A Lockbit ransomware developer has been extradited to the U.S., admitting to coding and consulting for the cybercriminal group, which paid him in cryptocurrency.
Lockbit Ransomware Developer Extradited to US in Global Crackdown
The U.S. Department of Justice (DOJ) announced on March 14 that Rostislav Panev, a dual Russian and Israeli citizen, has been extradited to the United States to face charges for his alleged role as a developer for the Lockbit ransomware group. Panev, 51, was arrested in Israel in August following a U.S. provisional arrest request and appeared before U.S. Magistrate Judge André M. Espinosa in Newark, where he was detained pending trial.
According to court documents, Panev worked as a developer for Lockbit from its inception in 2019 until February 2024. Prosecutors allege that he contributed to the development of malware used by affiliates to disable antivirus software, encrypt victim networks, and spread ransomware across multiple devices. Authorities discovered administrator credentials on Panev’s computer linked to Lockbit’s dark web repositories and control panel. The DOJ revealed:
The primary Lockbit administrator made a series of transfers of cryptocurrency, laundered through one or more illicit cryptocurrency mixing services, of approximately $10,000 per month to a cryptocurrency wallet owned by Panev. Those transfers amounted to over $230,000 during that period.
Following his arrest, Panev reportedly admitted his role in Lockbit’s operations, with the DOJ stating: “Panev admitted to having performed coding, development, and consulting work for the Lockbit group and to having received regular payments in cryptocurrency for that work, consistent with the transfers identified by U.S. authorities.”
Panev’s extradition is part of a broader international effort to dismantle Lockbit, which was significantly disrupted in February 2024 by a multinational law enforcement operation.
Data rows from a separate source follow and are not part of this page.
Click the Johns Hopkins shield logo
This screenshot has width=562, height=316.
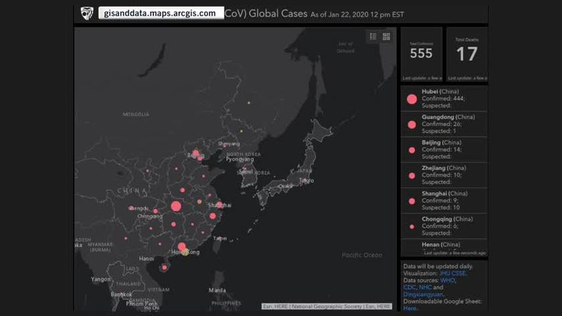point(87,13)

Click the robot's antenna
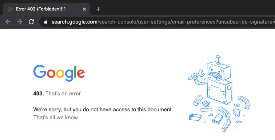tap(218, 60)
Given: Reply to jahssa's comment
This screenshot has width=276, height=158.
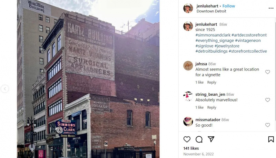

Authorities seized Lockbit’s servers and public-facing websites, severely impacting its ability to conduct ransomware attacks.
Several affiliates, including Mikhail Vasiliev and Ruslan Astamirov, have pleaded guilty in New Jersey, while key figures like Lockbit’s primary administrator, Dmitry Yuryevich Khoroshev, remain at large. The U.S. Department of State is offering up to $10 million in rewards for information leading to the arrests of Lockbit leaders. Victims of the ransomware group are encouraged to report incidents to law enforcement, as decryption tools may be available to restore affected systems.